_課題 A_:
次の(i)〜(iii)が本文抜粋の内容と一致するかを判定し、それぞれ「はい」か「いいえ」で答えたうえで、根拠となる本文抜粋の語句をそのまま引用せよ。(i) 今年度の相談件数はすでに6万件を超えた。(ii) 公的な相談機関は料金を請求しない。(iii) 架空請求と不当請求は、手口が知られるにつれ減少傾向にあった。
_課題 B_:
本文抜粋の要点を2文でまとめてください。
_課題 C_:
本文抜粋について、次の問いに答えよ。
(i) 注意を呼びかけている機関はどこか。
(ii) 相談が相次ぐ背景として挙げられているものは何か。
(iii) 不当請求とはどのようなものか。

=== 本文抜粋 ===

全国各地の消費者センターに寄せられる架空・不当請求に関する相談が増加傾向にあり、今年度は5年ぶりに6万件に迫る勢いをみせている。スマホの普及を背景に、インターネットのサイトやメールを見て飛びつき、悪質業者へアクセスしてしまうケースが相次いでいるとみられる。公的機関を装った業者に相談を持ち掛け、不当な料金を請求される2次被害も目立ち始めた。東京都消費生活総合センターは「公的な相談機関は料金を一切請求しません。被害に遭ったら、あわてずに連絡してほしい」と注意を呼びかけている。
自分が使ってもいないサービスの料金をメールなどで請求してくるのが架空請求、サイトを見ていたら突然高額な料金を請求する画面が表れるのが不当請求だ。この二つは、消費者相談の中で常に上位を占めるが、手口が知られるにつれ減少傾向にあった。

=== 提供データ ===

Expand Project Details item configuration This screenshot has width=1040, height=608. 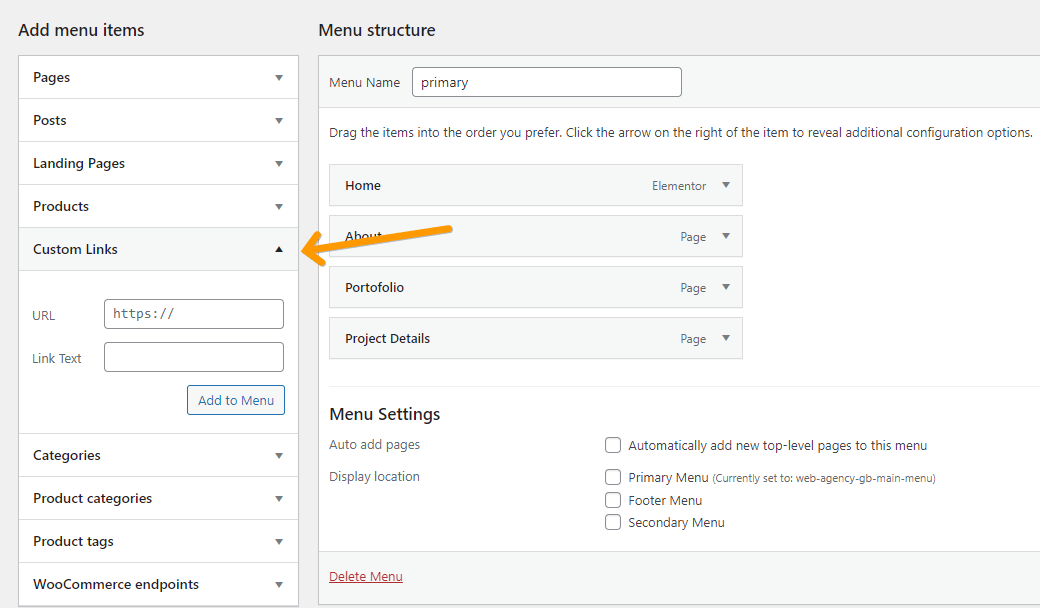tap(726, 338)
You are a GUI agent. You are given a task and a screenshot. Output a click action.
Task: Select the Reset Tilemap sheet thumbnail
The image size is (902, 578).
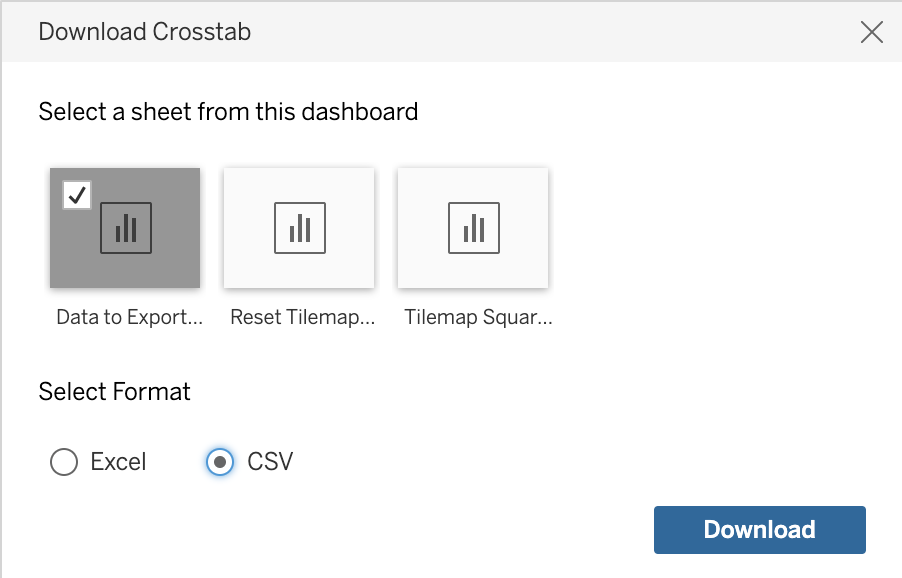pyautogui.click(x=299, y=228)
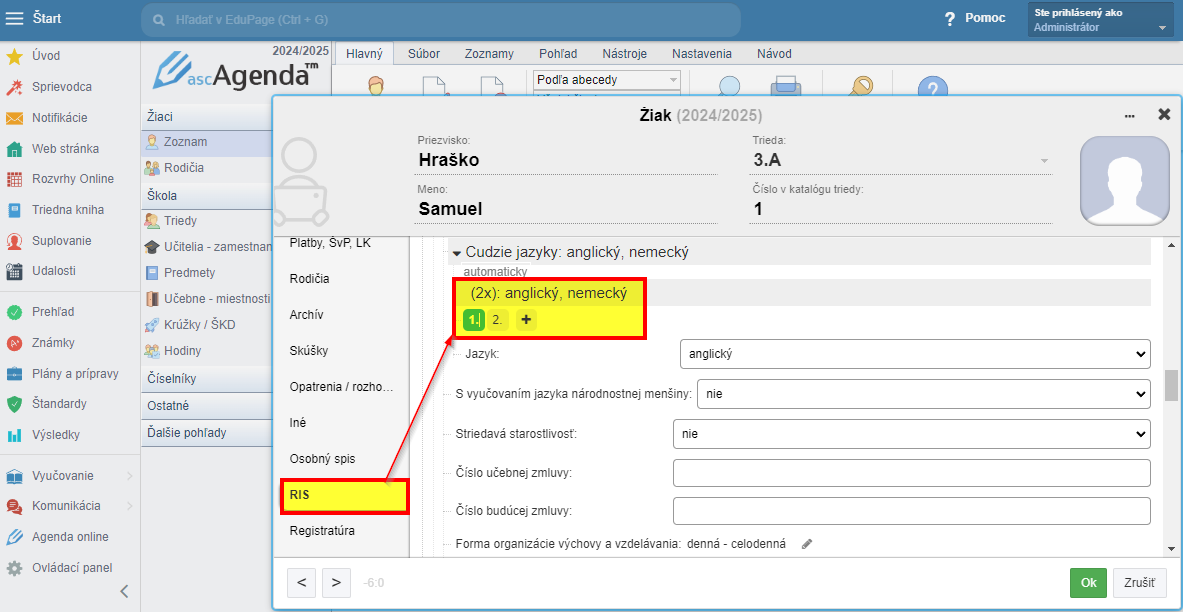The image size is (1183, 612).
Task: Collapse the left sidebar with arrow icon
Action: pos(124,591)
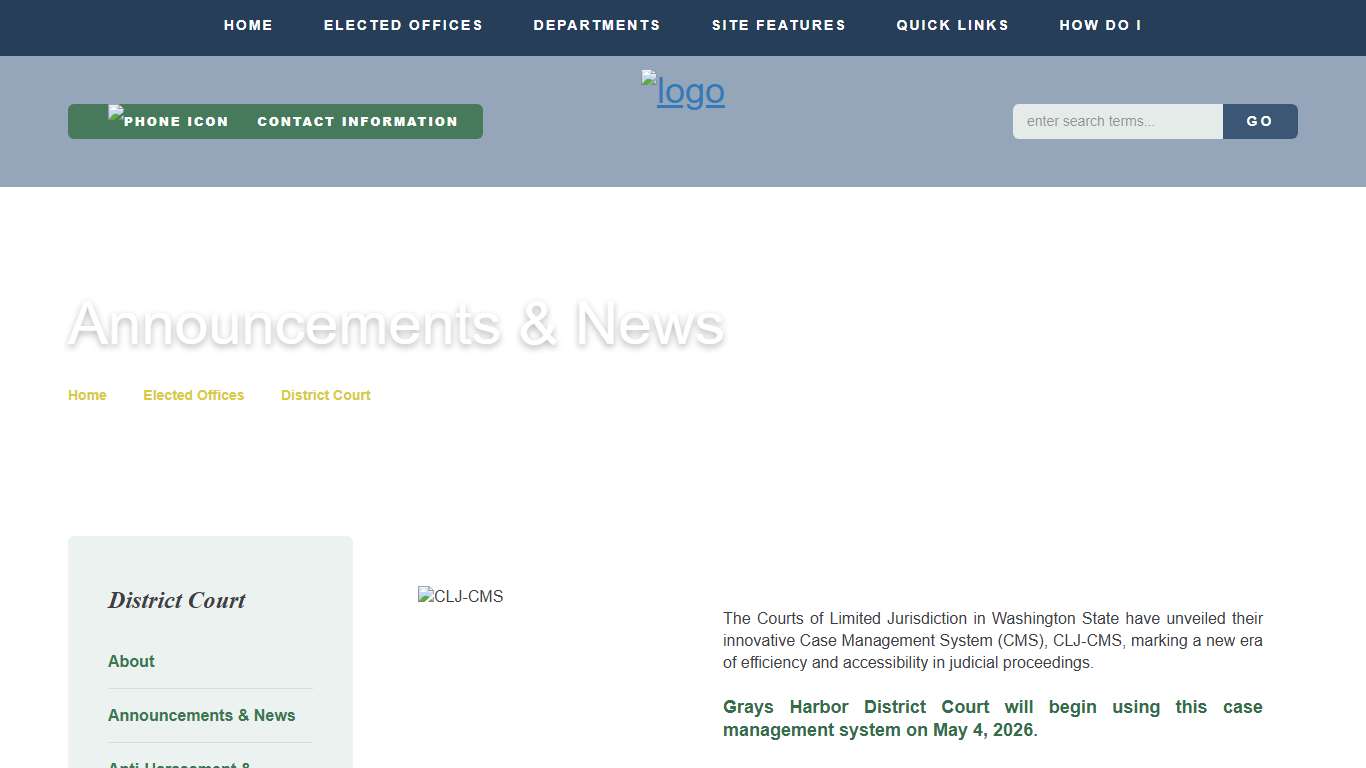Screen dimensions: 1366x768
Task: Open the HOME navigation item
Action: pyautogui.click(x=248, y=25)
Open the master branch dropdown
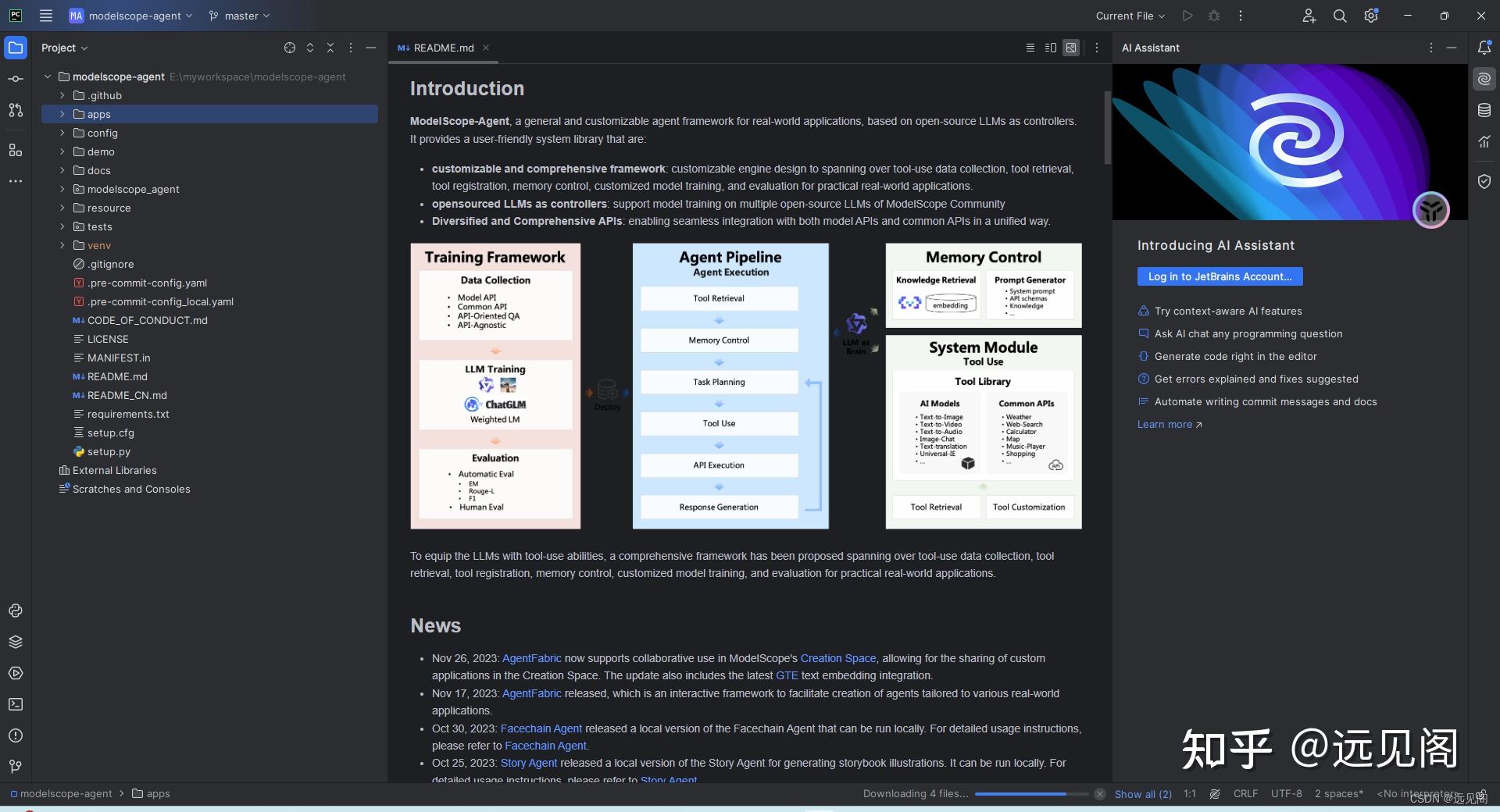This screenshot has height=812, width=1500. coord(239,16)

===

_回答 A_:
(i) いいえ。「今年度は5年ぶりに6万件に迫る勢いをみせている」
(ii) はい。「公的な相談機関は料金を一切請求しません」
(iii) はい。「手口が知られるにつれ減少傾向にあった」

_回答 B_:
消費者センターへの架空・不当請求の相談が増加傾向にあり、スマホの普及を背景に、サイトやメールから悪質業者へアクセスしてしまうケースや、公的機関を装った業者による2次被害が目立つ。架空請求と不当請求は消費者相談で常に上位を占めるが、手口が知られるにつれ減少傾向にあった。

_回答 C_:
(i) 東京都消費生活総合センター
(ii) スマホの普及
(iii) サイトを見ていたら突然高額な料金を請求する画面が表れるもの